In 1772, Native Americans converted to Christianity under the tutelage of missionaries from the Church of the United Brethren (known as Moravians for their European roots) began migrating from the Susquehanna River and Wyoming Valleys in Pennsylvania to the Muskingum River Valley in modern Ohio. The exodus, which lasted much of the year, passed through many places, including a small, abandoned Indian village on Mahoning Creek northeast of Pittsburgh known as “Ponks Uteney,” which the missionaries understood to mean “habitation of the sand fly.” One missionary recalled, “not a moment’s rest was to be expected at this place, otherwise than by kindling fires throughout the camp, and sitting in the smoke.”[1] The refugees from the east hurried through the area, despite a wealth of game.

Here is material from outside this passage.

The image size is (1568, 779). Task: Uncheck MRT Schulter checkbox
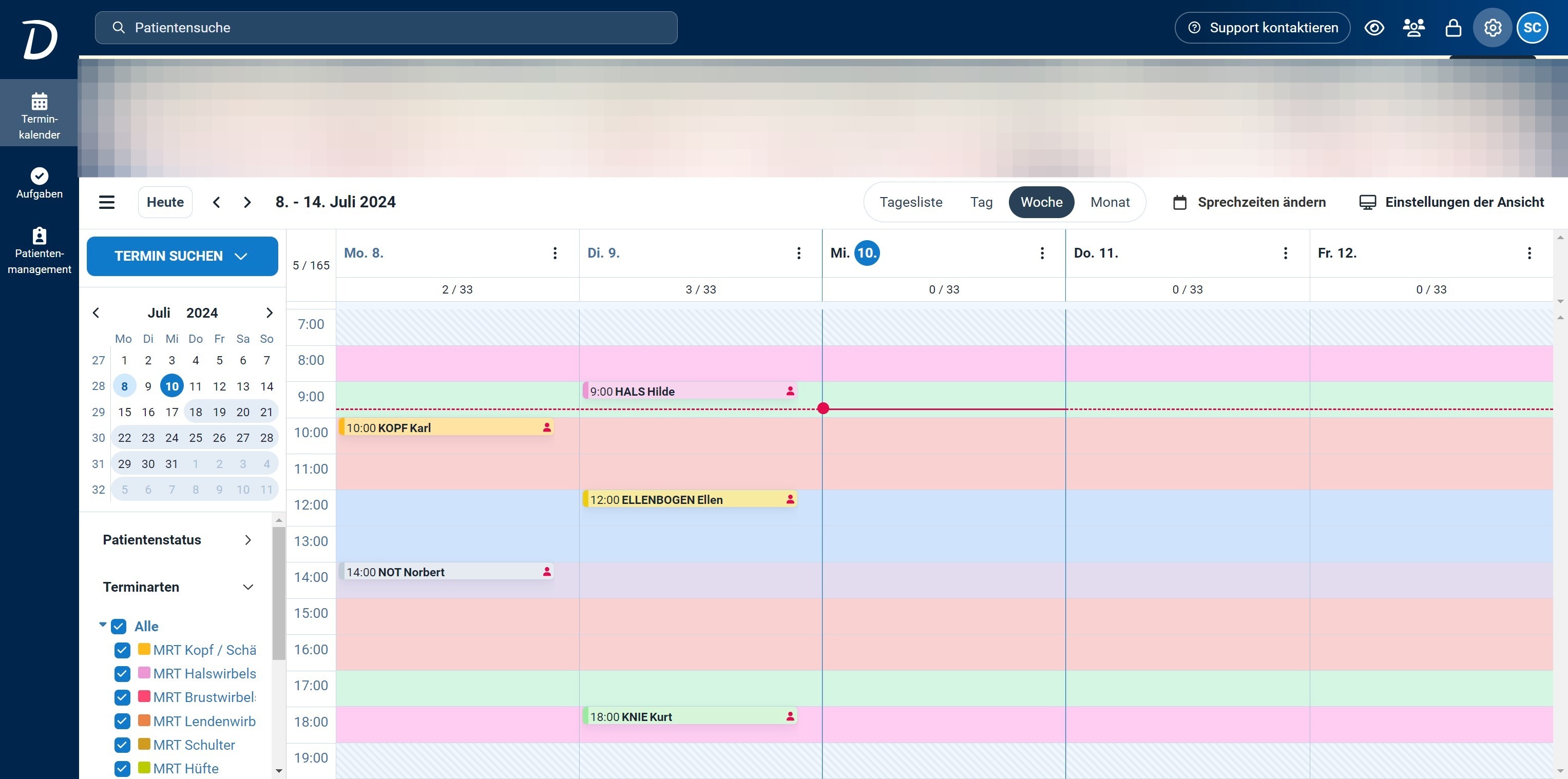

Sand flies, or gnats, were legion on the frontier, but Ponks Uteney’s insect inhabitants had become legendary by 1772, which of course required an explanation. The missionaries were told that in the 1740s an old Indian hermit and shaman lived there on a rock. Being a magician, from time to time he would magically appear to travelers and hunters passing by and scare or murder them. Fed up with the harassment and danger, a local Indian chief surprised the shaman and killed him. From there, oral history turns to mythmaking. Some storytellers had it that the chief then burned the shaman’s body to ash, which he threw into the air to dispel the shaman’s magical powers. Caught by the breeze, the ashes turned into “Ponksak” (sand flies) so they could continue the shaman’s habit of pestering anyone passing through.
The migrants survived the Ponksak and eventually arrived at their new homes on the eastern branch of the Muskingum River, known today as the Tuscarawas. While their new communities flourished, the American Revolution plunged the frontier into war, which many of the people who had braved the plague of sand flies would not survive.
[1] John Heckewelder, A Narrative of the Mission of the United Brethren among the Delaware and Mohegan Indians, (Philadelphia: McCarty & Davis, 1820), 121.